>Henwood wrote:
>>The more I hear, the more I'm convinced that without communists of various
>>sorts, there'd be hardly any "progressive" groups around - unions, tenant
>>groups, whatever. The inspiring taxi workers strike in New York was
>>organized in large part by a small group of mainly Indian Marxists, and I'm
>>told that Maoists of various sorts figure prominently in Chicano/a
>>organizations in the U.S. There was a thread here a few weeks ago on how
>>the downfall of the USSR was bad even for the noncommunist left; this, I
>>think, is one of the mechanisms behind that fact.
>>
>>Doug
>
>In the last sentence, what does "this" and what does "that fact" refer to?

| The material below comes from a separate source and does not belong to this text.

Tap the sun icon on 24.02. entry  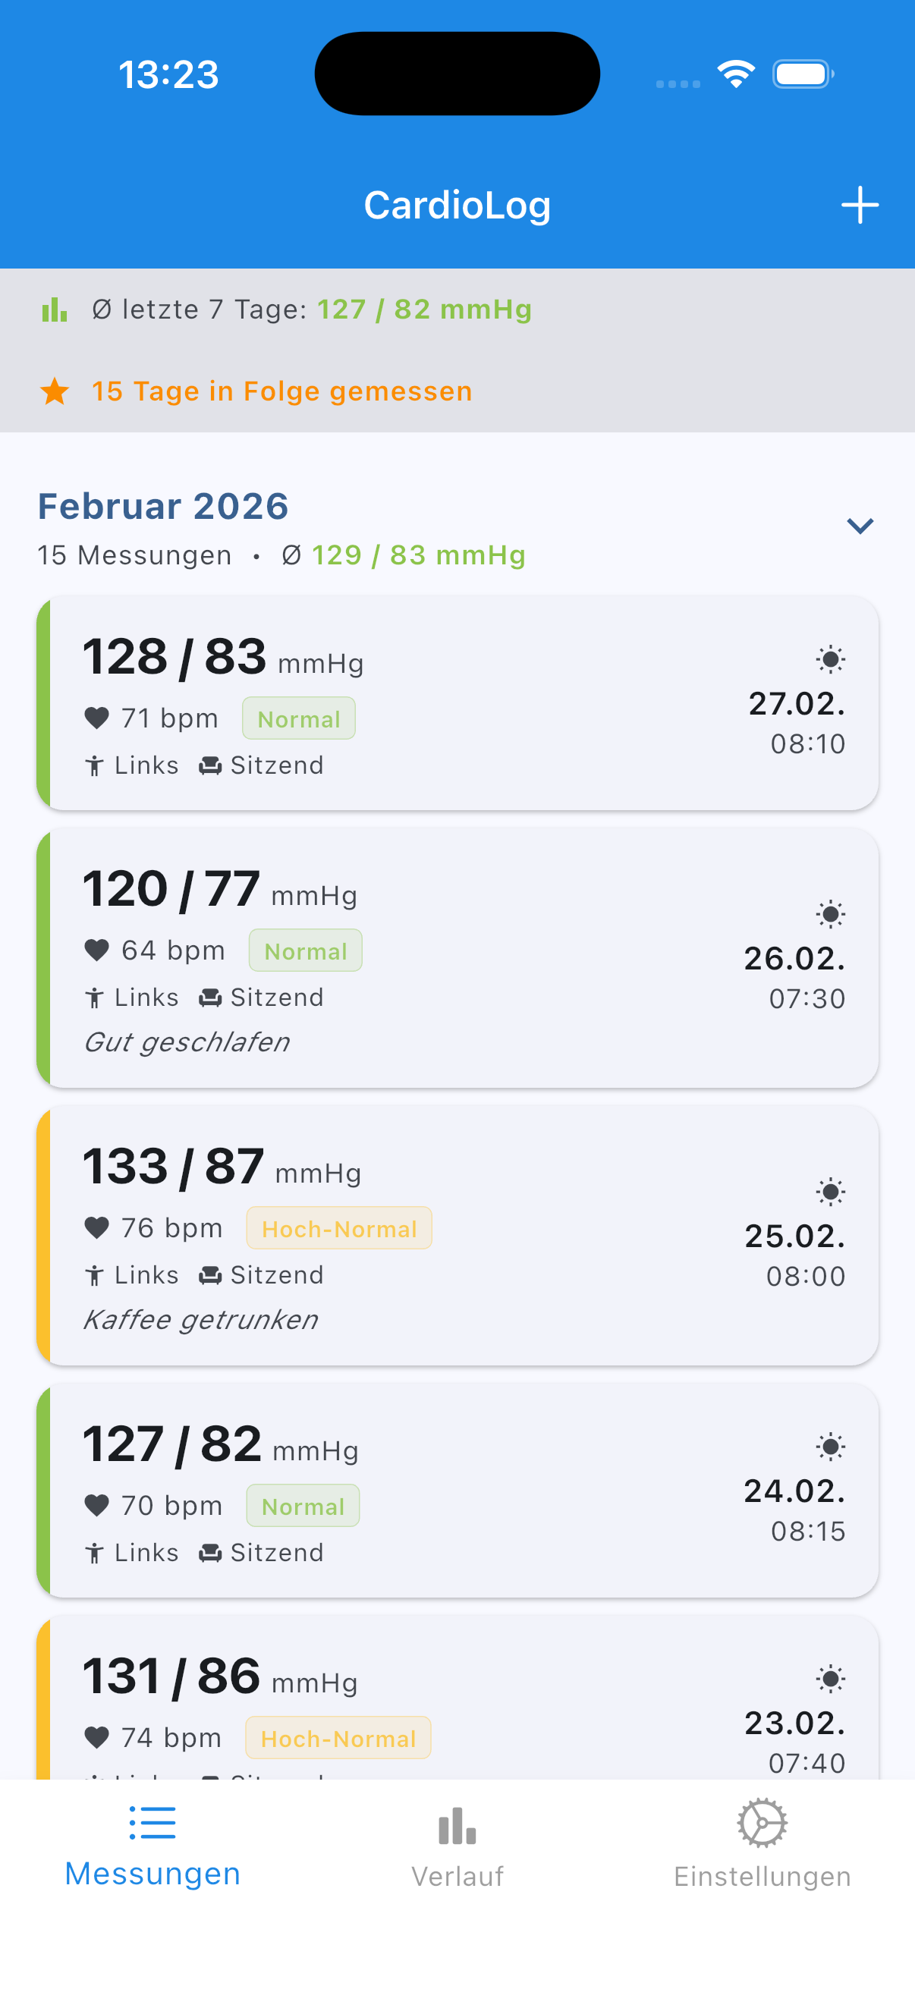(830, 1447)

>Are you saying that without the USSR as a symbol of an alternative, however
>flawed, and with the "capitalization" of China, leftists - especially highly
>effective & motivated communists - have lost heart and motivation so that
>leftist based groups are weakening? If so, is this a popular line in the
>regularly published left? Couldn't it be simply that the forces of capital
>are stepping up the assault?
And why can the forces of Kapital step up their assault. Because, among other reasons, the USSR acted as a check on their freedom, as did Communist Parties around the world. I say this as no particular fan of Soviet society; I could make a list as long as anyone of the USSR's brutalities and idiocies, and those of the world's CP's. (I'm just reading David Macey's Foucault bio, and there's something in almost every chapter about the idiocy of the French CP - from their analysis of homosex as an insult to French womanhood, to their philoscophical cretinousness, to their cowardly behavior in May 1968.) But I had a conversation the other day with a British friend of mine who told me about a meeting he was at recently with a bunch of CPGB old-timers, who had spent their lives organizing tenants in London and the like, and I was struck by the similarity of that to what I've heard about the CPUSA here - not the leadership, which is almost irredeemably stupid, but with all the fine people who organized popular schools, unions, community groups, civil rights organizations, etc. You can't talk about the decline of "The Left," such as it is, without talking about the ebbing of just this sort of thing. It's part an ebbing of spirit, and part an unraveling of organizations, and as I said here a couple of weeks ago, all the anti-Communist leftists who thought the end of the USSR would make their work easier have proven to be wrong so far. Maybe sometime in the future the fact that the label "Communist" will lose its demonic quality will be good for us, but not yet.